Fiber optic cable itself isn't that expensive. You can easily get it for less than $0.20/foot.

It shouldn't be that much different in price to run fiber verse running cat6. The expensive part is the labor, not the cable.

I forgot to say this, but you said it. Fiber is cheaper than CAT6A, and labor is the expensive one. If you have conduits, you don't need much labor then. Ask an electrician or a buddy to help out for a hundred or two for an hour or two and you can do it yourself. It's not a big deal (IF YOU HAVE CONDUITS IN GOOD CONDITION / SHAPE).
I think I was more referring to the switches with sfp and the transceivers themselves. I have never tried to get something "low end".
At 10g, sfp+ switches are cheaper and more available than 10gbase-T switches. Fiber transceivers seem reasonable, but I could be off; I've only looked a little at fiber prices, I already have cat5 in the wall, so I'm on DAC for nearby stuff and twisted pair for other rooms for the forseable future. I don't really need 10G, but it provides a bit of fun.
for shorter runs you might even get 10G on cat5.
Yes, I have 10g over cat5. I don't need it, but I have it.
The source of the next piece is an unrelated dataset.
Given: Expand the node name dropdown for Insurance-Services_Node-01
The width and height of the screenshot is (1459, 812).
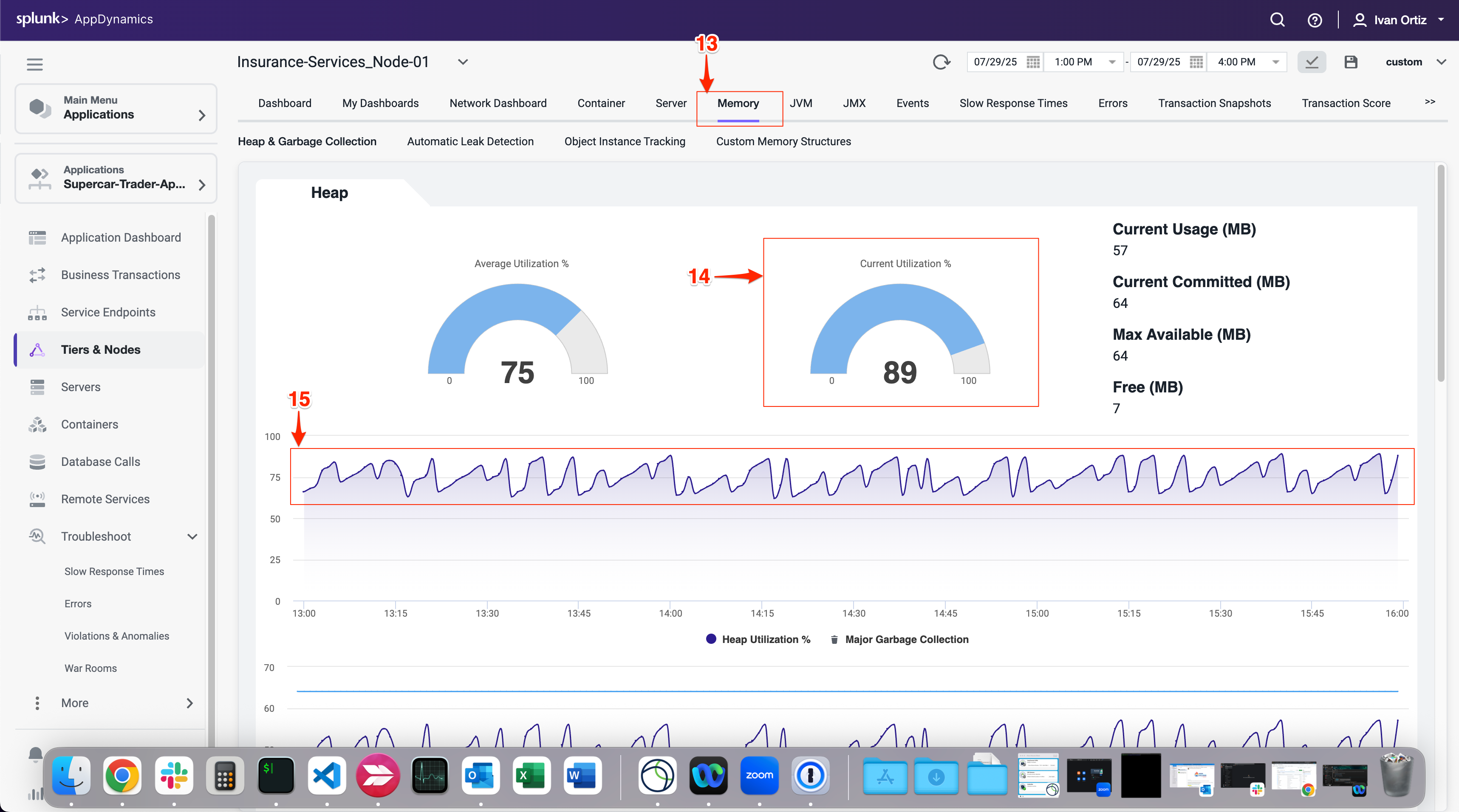Looking at the screenshot, I should pos(463,62).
Ethernet specs are for cabling in dense conduit. Most people don't have dense conduit in their house. Much cable tests better than the rating on the jacket.

I am using 10G over an ~15m 4 twisted pair phone cable (PTT, common in France even decades ago for ISDN, but no cat cable at all) and don't remember seeing a frame lost in quite some years.
802.3an officially gives you 10G on Cat5e (and plain-6) up 55m; 6A gets you to 100m.